Masako Miki
2028 Eureka Fellow




Masako Miki’s (b. 1973, Osaka, Japan) paintings, sculptures, and installations manifest ancient folklore in ways relevant to our contemporary lives. Using a variety of materials, including wool, wood, bronze, ink, and watercolor, Miki creates characterful artworks rooted in Shintoism, the indigenous culture of her Japanese birthplace, but informed by the freedom and ambition fostered by living in California for three decades.

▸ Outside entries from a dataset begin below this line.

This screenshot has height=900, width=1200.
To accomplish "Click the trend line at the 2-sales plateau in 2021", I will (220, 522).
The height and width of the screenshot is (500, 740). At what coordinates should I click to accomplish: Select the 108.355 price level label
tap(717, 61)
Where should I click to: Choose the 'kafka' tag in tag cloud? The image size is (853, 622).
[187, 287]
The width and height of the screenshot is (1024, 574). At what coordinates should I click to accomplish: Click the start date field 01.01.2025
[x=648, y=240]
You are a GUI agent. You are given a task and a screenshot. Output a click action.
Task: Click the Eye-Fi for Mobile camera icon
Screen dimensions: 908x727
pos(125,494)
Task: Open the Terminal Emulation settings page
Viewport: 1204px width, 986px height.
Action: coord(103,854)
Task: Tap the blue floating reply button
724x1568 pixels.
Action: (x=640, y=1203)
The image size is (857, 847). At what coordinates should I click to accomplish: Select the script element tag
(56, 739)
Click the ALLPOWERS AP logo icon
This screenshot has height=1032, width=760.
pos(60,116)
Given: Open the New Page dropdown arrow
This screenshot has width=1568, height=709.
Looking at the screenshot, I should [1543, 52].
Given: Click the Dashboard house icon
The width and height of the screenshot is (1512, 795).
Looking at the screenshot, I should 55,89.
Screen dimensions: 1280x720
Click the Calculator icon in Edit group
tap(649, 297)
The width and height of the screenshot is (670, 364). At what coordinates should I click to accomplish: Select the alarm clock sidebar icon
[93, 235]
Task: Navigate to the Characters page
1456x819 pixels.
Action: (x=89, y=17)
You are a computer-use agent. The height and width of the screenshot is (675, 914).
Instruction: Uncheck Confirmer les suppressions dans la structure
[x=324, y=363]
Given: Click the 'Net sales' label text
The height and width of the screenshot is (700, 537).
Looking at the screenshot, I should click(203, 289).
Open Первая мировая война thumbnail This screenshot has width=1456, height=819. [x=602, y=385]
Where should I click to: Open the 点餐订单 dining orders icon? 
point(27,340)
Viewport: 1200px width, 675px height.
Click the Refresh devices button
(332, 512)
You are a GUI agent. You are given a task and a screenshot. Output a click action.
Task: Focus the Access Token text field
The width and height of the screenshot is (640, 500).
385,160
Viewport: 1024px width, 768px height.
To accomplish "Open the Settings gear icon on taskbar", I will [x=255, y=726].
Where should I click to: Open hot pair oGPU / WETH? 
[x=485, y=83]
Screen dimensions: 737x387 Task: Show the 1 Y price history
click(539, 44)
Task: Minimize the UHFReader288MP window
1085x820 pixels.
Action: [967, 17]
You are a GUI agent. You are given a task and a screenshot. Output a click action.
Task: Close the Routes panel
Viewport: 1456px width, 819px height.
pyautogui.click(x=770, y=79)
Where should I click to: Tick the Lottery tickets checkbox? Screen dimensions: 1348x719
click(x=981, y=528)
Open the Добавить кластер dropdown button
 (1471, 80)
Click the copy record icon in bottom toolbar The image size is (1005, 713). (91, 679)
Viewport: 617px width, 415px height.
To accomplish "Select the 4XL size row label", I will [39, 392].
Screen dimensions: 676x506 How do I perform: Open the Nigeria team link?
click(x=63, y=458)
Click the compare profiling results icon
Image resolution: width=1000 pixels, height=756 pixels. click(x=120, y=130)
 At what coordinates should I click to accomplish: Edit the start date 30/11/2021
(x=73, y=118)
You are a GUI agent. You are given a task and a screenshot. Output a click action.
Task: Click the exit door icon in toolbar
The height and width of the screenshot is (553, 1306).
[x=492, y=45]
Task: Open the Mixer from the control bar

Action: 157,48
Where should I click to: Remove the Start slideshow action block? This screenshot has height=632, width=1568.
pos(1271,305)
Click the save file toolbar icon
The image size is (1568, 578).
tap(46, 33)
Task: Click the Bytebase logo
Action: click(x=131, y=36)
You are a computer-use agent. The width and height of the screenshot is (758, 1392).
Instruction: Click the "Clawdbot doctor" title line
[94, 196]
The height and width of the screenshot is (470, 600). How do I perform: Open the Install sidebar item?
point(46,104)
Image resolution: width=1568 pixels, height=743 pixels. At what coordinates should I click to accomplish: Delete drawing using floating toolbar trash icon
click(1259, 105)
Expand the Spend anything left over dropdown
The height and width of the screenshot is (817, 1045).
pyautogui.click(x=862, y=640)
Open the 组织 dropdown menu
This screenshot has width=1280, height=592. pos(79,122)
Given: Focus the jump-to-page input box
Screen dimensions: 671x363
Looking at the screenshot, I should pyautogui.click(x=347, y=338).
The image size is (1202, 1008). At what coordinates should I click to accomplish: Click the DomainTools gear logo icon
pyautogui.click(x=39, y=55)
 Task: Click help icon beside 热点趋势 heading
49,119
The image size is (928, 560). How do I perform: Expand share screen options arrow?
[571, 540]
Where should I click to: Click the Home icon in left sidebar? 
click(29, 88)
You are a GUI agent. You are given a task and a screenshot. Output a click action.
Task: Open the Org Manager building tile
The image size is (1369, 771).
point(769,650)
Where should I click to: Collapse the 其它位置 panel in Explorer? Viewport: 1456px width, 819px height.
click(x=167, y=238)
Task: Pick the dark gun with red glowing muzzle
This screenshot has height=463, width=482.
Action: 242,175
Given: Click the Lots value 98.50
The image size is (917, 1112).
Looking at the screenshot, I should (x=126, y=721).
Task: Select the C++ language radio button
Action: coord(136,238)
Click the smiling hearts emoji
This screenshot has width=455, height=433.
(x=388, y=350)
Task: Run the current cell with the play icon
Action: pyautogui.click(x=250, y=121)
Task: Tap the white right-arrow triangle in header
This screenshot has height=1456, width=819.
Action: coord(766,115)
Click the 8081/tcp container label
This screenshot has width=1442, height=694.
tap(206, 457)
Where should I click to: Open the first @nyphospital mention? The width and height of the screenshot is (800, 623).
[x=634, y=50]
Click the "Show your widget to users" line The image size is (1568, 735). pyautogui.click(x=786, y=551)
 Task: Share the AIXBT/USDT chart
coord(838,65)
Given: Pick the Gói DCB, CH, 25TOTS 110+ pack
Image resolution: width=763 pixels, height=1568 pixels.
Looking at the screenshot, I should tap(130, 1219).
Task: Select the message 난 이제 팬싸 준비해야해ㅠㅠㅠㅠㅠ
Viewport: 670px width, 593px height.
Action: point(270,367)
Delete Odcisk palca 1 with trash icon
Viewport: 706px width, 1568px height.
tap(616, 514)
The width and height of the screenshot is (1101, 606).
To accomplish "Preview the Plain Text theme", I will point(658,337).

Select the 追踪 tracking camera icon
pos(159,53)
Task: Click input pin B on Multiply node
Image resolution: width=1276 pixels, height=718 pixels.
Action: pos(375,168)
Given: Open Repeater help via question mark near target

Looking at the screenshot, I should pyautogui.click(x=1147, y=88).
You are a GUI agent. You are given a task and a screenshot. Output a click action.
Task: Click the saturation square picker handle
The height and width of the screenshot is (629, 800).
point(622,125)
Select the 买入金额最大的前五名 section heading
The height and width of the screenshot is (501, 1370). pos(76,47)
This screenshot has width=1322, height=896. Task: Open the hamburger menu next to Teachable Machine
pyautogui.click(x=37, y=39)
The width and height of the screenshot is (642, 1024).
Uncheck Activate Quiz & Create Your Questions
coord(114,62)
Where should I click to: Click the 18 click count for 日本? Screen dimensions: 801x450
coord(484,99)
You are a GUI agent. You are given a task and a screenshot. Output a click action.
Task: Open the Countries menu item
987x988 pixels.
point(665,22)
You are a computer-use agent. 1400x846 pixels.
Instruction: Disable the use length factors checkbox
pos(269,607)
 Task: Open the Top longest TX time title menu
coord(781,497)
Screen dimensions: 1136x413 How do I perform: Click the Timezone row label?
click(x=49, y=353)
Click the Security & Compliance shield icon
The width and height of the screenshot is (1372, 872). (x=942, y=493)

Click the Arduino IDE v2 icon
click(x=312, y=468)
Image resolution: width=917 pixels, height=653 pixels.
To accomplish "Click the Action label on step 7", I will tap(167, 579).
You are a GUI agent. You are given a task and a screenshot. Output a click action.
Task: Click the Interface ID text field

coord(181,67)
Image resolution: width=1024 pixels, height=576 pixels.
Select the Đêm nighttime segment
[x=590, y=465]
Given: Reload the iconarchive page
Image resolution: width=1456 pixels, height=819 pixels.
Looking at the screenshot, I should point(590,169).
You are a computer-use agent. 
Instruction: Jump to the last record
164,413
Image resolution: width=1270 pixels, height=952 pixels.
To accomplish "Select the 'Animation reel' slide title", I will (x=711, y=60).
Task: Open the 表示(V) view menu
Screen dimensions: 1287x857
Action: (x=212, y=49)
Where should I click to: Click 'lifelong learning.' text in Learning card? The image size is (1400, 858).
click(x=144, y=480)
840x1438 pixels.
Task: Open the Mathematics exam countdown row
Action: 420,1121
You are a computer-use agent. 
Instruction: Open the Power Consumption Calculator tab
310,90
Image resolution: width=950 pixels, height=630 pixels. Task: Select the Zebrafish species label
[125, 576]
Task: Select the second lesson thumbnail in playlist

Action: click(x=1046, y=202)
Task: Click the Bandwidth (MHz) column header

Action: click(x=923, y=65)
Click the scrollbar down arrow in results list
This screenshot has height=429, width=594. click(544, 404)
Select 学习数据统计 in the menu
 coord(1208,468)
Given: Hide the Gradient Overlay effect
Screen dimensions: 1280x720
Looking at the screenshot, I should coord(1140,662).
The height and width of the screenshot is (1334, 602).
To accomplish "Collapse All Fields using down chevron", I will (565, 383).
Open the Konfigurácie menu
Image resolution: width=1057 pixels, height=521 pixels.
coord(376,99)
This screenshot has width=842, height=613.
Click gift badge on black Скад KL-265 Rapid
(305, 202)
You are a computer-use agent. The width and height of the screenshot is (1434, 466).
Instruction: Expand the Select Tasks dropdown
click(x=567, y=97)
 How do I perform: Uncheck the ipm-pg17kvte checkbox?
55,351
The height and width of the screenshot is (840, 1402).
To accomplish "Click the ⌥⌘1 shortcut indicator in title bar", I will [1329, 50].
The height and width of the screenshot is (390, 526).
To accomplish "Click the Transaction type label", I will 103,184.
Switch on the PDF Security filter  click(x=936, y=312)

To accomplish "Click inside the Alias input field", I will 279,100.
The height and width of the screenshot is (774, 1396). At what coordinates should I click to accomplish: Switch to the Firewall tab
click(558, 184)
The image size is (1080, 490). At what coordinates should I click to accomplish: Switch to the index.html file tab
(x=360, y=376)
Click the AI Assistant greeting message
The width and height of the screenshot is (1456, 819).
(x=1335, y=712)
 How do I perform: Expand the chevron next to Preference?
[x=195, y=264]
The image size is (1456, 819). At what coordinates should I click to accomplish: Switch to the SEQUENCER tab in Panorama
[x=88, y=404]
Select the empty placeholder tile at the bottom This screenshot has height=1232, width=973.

Miki holds an MFA from San José State University and a BFA from Notre Dame de Namur University in Belmont, CA. She has enjoyed solo shows at the de Young Museum in San Francisco, the Berkeley Art Museum and Pacific Film Archive, ICA San José, and KMAC Contemporary Art Museum in Louisville, KY. Her work is in the permanent collections of SFMOMA, BAMPFA, and the McEvoy Foundation for the Arts in California, as well as Collección SOLO in Madrid and Byrd Hoffman Water Mill Foundation in New York, among others. Recent commissions include the design of Maison Hermès’ windows in Ginza, Tokyo; a site-specific installation for the Minna Natoma Arts Corridor in San Francisco; and a permanent installation of bronze sculptures at Uber HQ in San Francisco. Miki is currently the subject of a solo exhibition at ICA San Francisco, featuring works on paper, as well as felt and bronze sculptures. The exhibition will travel to the MassArt Art Museum in Boston in 2026. Miki lives and works in Berkeley and is represented by Jessica Silverman, San Francisco, and Ryan Lee, New York.